Comparison of the effects of docosahexaenoic acid and palmitic acid on ischemia reperfusion injury using an isolated perfused rat heart.
MetadataShow full item record
Dietary docosahexaenoic acid (22:6n-3, DHA) has been shown to exert beneficial effects on coronary heart disease including the prevention of ischemia reperfusion injury. The ability to acutely infuse DHA to the heart to prevent ischemia reperfusion injury is a potentialy valuable tool in planned surgery where reperfusion and/or ischemia will take place including coronary artery bypass surgery and angioplasty. In the present study, hearts from chow-fed (AIN-93M) Sprague Dawley rats (male) 9-12 weeks of age were isolated and artificially perfused.

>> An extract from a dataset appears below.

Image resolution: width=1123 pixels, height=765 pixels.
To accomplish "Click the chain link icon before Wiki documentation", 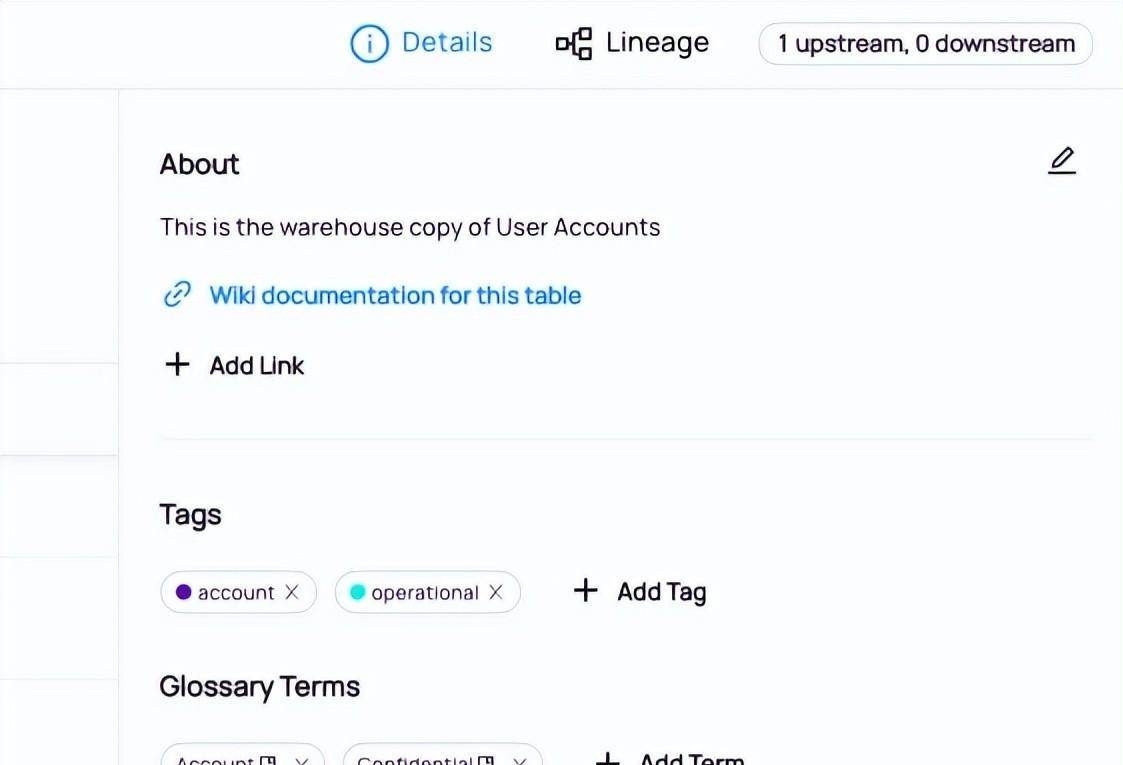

The protocol included: 30 min stabilization period, 30 min global no flow ischemia, 15 min fatty acid infusion with reperfusion, and 75 min reperfusion in the absence of fatty acids. The fatty acid infusions included 10, 20, 40, 60, 80, 100 or 120 µM of either palmitate or DHA complexed to 3% essentially fatty acid free bovine serum albumin as well as a vehicle control. Heart functional data was recorded continuously and total heart infarct volume was determined after staining with triphenyltetrazolium chloride. DHA at 10µM significantly reduced the infarction area at the end of the reperfusion period compared to that observed in the10µM of palmitate and vehicle control conditions. Infarction areas after infusions with DHA or palmitate were similar to controls after 20-60 µM infusions and greater than controls after 80-120 µM infusions, except for the 100 µM palmitate conditions which were similar to the low and high doses. In this model of infusion, 120 µM of fatty acid was the maximum amount of DHA tolerated, as several hearts went into fibrillation and did not recover and failed to complete the reperfusion at concentrations greater than 120 µM of DHA. DHA and palmitate also exerted dose dependent effects on functional parameters. In summary, infusion of DHA and palmitate cause dose dependent effects on heart function.